[Start]
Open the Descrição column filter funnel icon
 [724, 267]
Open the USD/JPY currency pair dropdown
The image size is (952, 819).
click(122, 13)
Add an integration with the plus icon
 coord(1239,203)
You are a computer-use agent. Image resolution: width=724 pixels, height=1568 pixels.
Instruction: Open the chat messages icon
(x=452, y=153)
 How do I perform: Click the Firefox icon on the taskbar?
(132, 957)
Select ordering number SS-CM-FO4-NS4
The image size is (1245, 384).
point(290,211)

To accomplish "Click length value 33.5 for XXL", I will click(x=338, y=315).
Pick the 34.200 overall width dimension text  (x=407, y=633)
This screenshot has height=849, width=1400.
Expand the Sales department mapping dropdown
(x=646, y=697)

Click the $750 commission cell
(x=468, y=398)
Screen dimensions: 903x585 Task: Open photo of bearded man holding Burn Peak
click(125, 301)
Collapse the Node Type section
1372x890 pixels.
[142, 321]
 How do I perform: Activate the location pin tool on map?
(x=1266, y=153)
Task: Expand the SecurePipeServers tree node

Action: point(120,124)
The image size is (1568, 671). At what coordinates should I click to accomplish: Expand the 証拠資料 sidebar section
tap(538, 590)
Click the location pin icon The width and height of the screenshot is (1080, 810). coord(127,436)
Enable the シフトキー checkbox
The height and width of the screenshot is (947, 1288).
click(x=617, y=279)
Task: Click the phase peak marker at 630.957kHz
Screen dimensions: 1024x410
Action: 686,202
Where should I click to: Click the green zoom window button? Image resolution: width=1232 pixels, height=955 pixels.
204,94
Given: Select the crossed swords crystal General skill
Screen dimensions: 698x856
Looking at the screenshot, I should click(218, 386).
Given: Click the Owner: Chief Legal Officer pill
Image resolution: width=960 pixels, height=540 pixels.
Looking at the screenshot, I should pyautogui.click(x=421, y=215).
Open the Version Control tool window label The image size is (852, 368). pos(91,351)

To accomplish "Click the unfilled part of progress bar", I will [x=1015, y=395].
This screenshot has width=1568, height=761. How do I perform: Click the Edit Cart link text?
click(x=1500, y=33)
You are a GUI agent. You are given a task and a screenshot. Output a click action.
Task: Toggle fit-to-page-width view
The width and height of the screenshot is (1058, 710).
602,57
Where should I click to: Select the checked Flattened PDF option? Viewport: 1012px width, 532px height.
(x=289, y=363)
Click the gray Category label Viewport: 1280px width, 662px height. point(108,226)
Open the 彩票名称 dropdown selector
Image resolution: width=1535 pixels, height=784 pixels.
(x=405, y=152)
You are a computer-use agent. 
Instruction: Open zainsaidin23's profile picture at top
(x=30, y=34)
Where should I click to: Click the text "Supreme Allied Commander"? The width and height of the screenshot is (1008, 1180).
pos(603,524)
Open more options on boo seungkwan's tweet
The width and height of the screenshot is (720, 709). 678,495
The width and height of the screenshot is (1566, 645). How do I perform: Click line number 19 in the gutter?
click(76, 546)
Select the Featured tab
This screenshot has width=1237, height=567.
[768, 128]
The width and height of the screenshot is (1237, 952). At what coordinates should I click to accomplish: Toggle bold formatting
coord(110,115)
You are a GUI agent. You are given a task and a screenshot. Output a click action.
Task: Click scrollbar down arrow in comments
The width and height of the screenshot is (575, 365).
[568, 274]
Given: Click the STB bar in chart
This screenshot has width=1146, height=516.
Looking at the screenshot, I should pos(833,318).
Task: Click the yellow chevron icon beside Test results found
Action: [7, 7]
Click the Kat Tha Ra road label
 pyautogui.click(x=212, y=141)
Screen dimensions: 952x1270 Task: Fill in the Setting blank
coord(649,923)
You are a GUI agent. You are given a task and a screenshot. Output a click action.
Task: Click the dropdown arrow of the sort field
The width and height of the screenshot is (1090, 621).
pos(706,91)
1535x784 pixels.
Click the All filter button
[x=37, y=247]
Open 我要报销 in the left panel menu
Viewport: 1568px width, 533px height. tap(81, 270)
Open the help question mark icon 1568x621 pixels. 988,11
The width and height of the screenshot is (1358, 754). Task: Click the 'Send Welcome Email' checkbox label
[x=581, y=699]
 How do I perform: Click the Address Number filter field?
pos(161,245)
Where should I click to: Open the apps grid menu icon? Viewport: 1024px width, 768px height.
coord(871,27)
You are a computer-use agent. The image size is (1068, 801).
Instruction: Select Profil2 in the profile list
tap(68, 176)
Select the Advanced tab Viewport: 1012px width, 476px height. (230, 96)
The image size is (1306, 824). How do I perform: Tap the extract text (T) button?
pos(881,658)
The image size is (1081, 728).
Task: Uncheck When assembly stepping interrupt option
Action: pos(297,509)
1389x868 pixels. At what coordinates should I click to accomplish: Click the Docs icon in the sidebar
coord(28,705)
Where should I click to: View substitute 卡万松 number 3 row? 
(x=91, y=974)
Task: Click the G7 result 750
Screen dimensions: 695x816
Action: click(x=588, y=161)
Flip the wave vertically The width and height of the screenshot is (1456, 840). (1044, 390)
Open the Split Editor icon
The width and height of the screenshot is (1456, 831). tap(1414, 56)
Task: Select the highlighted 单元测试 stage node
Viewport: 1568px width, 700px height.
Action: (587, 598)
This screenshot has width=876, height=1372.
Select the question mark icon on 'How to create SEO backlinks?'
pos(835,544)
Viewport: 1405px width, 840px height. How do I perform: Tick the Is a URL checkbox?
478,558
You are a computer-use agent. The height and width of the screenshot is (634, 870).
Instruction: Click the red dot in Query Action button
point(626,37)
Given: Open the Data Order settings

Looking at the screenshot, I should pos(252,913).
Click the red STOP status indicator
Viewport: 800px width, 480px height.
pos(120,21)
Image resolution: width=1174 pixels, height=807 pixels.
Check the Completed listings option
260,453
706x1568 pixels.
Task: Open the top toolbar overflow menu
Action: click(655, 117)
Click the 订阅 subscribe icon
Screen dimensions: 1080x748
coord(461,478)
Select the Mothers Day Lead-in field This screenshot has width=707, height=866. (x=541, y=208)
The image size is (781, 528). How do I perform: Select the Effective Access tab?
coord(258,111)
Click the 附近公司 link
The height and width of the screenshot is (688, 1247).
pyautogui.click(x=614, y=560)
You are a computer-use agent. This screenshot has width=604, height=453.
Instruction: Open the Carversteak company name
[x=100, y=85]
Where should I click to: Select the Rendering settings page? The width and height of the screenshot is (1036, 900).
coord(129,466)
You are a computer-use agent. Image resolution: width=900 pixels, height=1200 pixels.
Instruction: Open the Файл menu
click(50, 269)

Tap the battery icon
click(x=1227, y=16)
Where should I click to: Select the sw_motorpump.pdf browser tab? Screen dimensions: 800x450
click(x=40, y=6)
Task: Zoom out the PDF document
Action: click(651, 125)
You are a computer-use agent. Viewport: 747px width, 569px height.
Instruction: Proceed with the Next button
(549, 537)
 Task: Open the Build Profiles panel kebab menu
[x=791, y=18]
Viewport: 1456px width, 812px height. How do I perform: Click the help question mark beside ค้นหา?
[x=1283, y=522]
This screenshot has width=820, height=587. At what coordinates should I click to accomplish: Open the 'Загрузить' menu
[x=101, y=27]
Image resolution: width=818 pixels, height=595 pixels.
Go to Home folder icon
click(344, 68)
[End]
### [Requirement]
Can you rewrite all of the lines above as a numbered list, leaving out any blank lines?

### [Expected output]
1. Open the Descrição column filter funnel icon
2.  [724, 267]
3. Open the USD/JPY currency pair dropdown
4. The image size is (952, 819).
5. click(122, 13)
6. Add an integration with the plus icon
7.  coord(1239,203)
8. You are a computer-use agent. Image resolution: width=724 pixels, height=1568 pixels.
9. Instruction: Open the chat messages icon
10. (x=452, y=153)
11.  How do I perform: Click the Firefox icon on the taskbar?
12. (132, 957)
13. Select ordering number SS-CM-FO4-NS4
14. The image size is (1245, 384).
15. point(290,211)
16. To accomplish "Click length value 33.5 for XXL", I will click(x=338, y=315).
17. Pick the 34.200 overall width dimension text  (x=407, y=633)
18. This screenshot has height=849, width=1400.
19. Expand the Sales department mapping dropdown
20. (x=646, y=697)
21. Click the $750 commission cell
22. (x=468, y=398)
23. Screen dimensions: 903x585 Task: Open photo of bearded man holding Burn Peak
24. click(125, 301)
25. Collapse the Node Type section
26. 1372x890 pixels.
27. [142, 321]
28.  How do I perform: Activate the location pin tool on map?
29. (x=1266, y=153)
30. Task: Expand the SecurePipeServers tree node
31. Action: point(120,124)
32. The image size is (1568, 671). At what coordinates should I click to accomplish: Expand the 証拠資料 sidebar section
33. tap(538, 590)
34. Click the location pin icon The width and height of the screenshot is (1080, 810). coord(127,436)
35. Enable the シフトキー checkbox
36. The height and width of the screenshot is (947, 1288).
37. click(x=617, y=279)
38. Task: Click the phase peak marker at 630.957kHz
39. Screen dimensions: 1024x410
40. Action: 686,202
41. Where should I click to: Click the green zoom window button? Image resolution: width=1232 pixels, height=955 pixels.
42. 204,94
43. Given: Select the crossed swords crystal General skill
44. Screen dimensions: 698x856
45. Looking at the screenshot, I should click(218, 386).
46. Given: Click the Owner: Chief Legal Officer pill
47. Image resolution: width=960 pixels, height=540 pixels.
48. Looking at the screenshot, I should pyautogui.click(x=421, y=215).
49. Open the Version Control tool window label The image size is (852, 368). pos(91,351)
50. To accomplish "Click the unfilled part of progress bar", I will [x=1015, y=395].
51. This screenshot has width=1568, height=761. How do I perform: Click the Edit Cart link text?
52. click(x=1500, y=33)
53. You are a GUI agent. You are given a task and a screenshot. Output a click action.
54. Task: Toggle fit-to-page-width view
55. The width and height of the screenshot is (1058, 710).
56. 602,57
57. Where should I click to: Select the checked Flattened PDF option? Viewport: 1012px width, 532px height.
58. (x=289, y=363)
59. Click the gray Category label Viewport: 1280px width, 662px height. point(108,226)
60. Open the 彩票名称 dropdown selector
61. Image resolution: width=1535 pixels, height=784 pixels.
62. (x=405, y=152)
63. You are a computer-use agent. 
64. Instruction: Open zainsaidin23's profile picture at top
65. (x=30, y=34)
66. Where should I click to: Click the text "Supreme Allied Commander"? The width and height of the screenshot is (1008, 1180).
67. pos(603,524)
68. Open more options on boo seungkwan's tweet
69. The width and height of the screenshot is (720, 709). 678,495
70. The width and height of the screenshot is (1566, 645). How do I perform: Click line number 19 in the gutter?
71. click(76, 546)
72. Select the Featured tab
73. This screenshot has width=1237, height=567.
74. [768, 128]
75. The width and height of the screenshot is (1237, 952). At what coordinates should I click to accomplish: Toggle bold formatting
76. coord(110,115)
77. You are a GUI agent. You are given a task and a screenshot. Output a click action.
78. Task: Click scrollbar down arrow in comments
79. The width and height of the screenshot is (575, 365).
80. [568, 274]
81. Given: Click the STB bar in chart
82. This screenshot has width=1146, height=516.
83. Looking at the screenshot, I should pos(833,318).
84. Task: Click the yellow chevron icon beside Test results found
85. Action: [7, 7]
86. Click the Kat Tha Ra road label
87.  pyautogui.click(x=212, y=141)
88. Screen dimensions: 952x1270 Task: Fill in the Setting blank
89. coord(649,923)
90. You are a GUI agent. You are given a task and a screenshot. Output a click action.
91. Task: Click the dropdown arrow of the sort field
92. The width and height of the screenshot is (1090, 621).
93. pos(706,91)
94. 1535x784 pixels.
95. Click the All filter button
96. [x=37, y=247]
97. Open 我要报销 in the left panel menu
98. Viewport: 1568px width, 533px height. tap(81, 270)
99. Open the help question mark icon 1568x621 pixels. 988,11
100. The width and height of the screenshot is (1358, 754). Task: Click the 'Send Welcome Email' checkbox label
101. [x=581, y=699]
102.  How do I perform: Click the Address Number filter field?
103. pos(161,245)
104. Where should I click to: Open the apps grid menu icon? Viewport: 1024px width, 768px height.
105. coord(871,27)
106. You are a computer-use agent. The image size is (1068, 801).
107. Instruction: Select Profil2 in the profile list
108. tap(68, 176)
109. Select the Advanced tab Viewport: 1012px width, 476px height. (230, 96)
110. The image size is (1306, 824). How do I perform: Tap the extract text (T) button?
111. pos(881,658)
112. The image size is (1081, 728).
113. Task: Uncheck When assembly stepping interrupt option
114. Action: pos(297,509)
115. 1389x868 pixels. At what coordinates should I click to accomplish: Click the Docs icon in the sidebar
116. coord(28,705)
117. Where should I click to: View substitute 卡万松 number 3 row? 
118. (x=91, y=974)
119. Task: Click the G7 result 750
120. Screen dimensions: 695x816
121. Action: click(x=588, y=161)
122. Flip the wave vertically The width and height of the screenshot is (1456, 840). (1044, 390)
123. Open the Split Editor icon
124. The width and height of the screenshot is (1456, 831). tap(1414, 56)
125. Task: Select the highlighted 单元测试 stage node
126. Viewport: 1568px width, 700px height.
127. Action: (587, 598)
128. This screenshot has width=876, height=1372.
129. Select the question mark icon on 'How to create SEO backlinks?'
130. pos(835,544)
131. Viewport: 1405px width, 840px height. How do I perform: Tick the Is a URL checkbox?
132. 478,558
133. You are a computer-use agent. The height and width of the screenshot is (634, 870).
134. Instruction: Click the red dot in Query Action button
135. point(626,37)
136. Given: Open the Data Order settings
137. Looking at the screenshot, I should pos(252,913).
138. Click the red STOP status indicator
139. Viewport: 800px width, 480px height.
140. pos(120,21)
141. Image resolution: width=1174 pixels, height=807 pixels.
142. Check the Completed listings option
143. 260,453
144. 706x1568 pixels.
145. Task: Open the top toolbar overflow menu
146. Action: click(655, 117)
147. Click the 订阅 subscribe icon
148. Screen dimensions: 1080x748
149. coord(461,478)
150. Select the Mothers Day Lead-in field This screenshot has width=707, height=866. (x=541, y=208)
151. The image size is (781, 528). How do I perform: Select the Effective Access tab?
152. coord(258,111)
153. Click the 附近公司 link
154. The height and width of the screenshot is (688, 1247).
155. pyautogui.click(x=614, y=560)
156. You are a computer-use agent. This screenshot has width=604, height=453.
157. Instruction: Open the Carversteak company name
158. [x=100, y=85]
159. Where should I click to: Select the Rendering settings page? The width and height of the screenshot is (1036, 900).
160. coord(129,466)
161. You are a computer-use agent. Image resolution: width=900 pixels, height=1200 pixels.
162. Instruction: Open the Файл menu
163. click(50, 269)
164. Tap the battery icon
165. click(x=1227, y=16)
166. Where should I click to: Select the sw_motorpump.pdf browser tab? Screen dimensions: 800x450
167. click(x=40, y=6)
168. Task: Zoom out the PDF document
169. Action: click(651, 125)
170. You are a computer-use agent. Viewport: 747px width, 569px height.
171. Instruction: Proceed with the Next button
172. (549, 537)
173.  Task: Open the Build Profiles panel kebab menu
174. [x=791, y=18]
175. Viewport: 1456px width, 812px height. How do I perform: Click the help question mark beside ค้นหา?
176. [x=1283, y=522]
177. This screenshot has width=820, height=587. At what coordinates should I click to accomplish: Open the 'Загрузить' menu
178. [x=101, y=27]
179. Image resolution: width=818 pixels, height=595 pixels.
180. Go to Home folder icon
181. click(344, 68)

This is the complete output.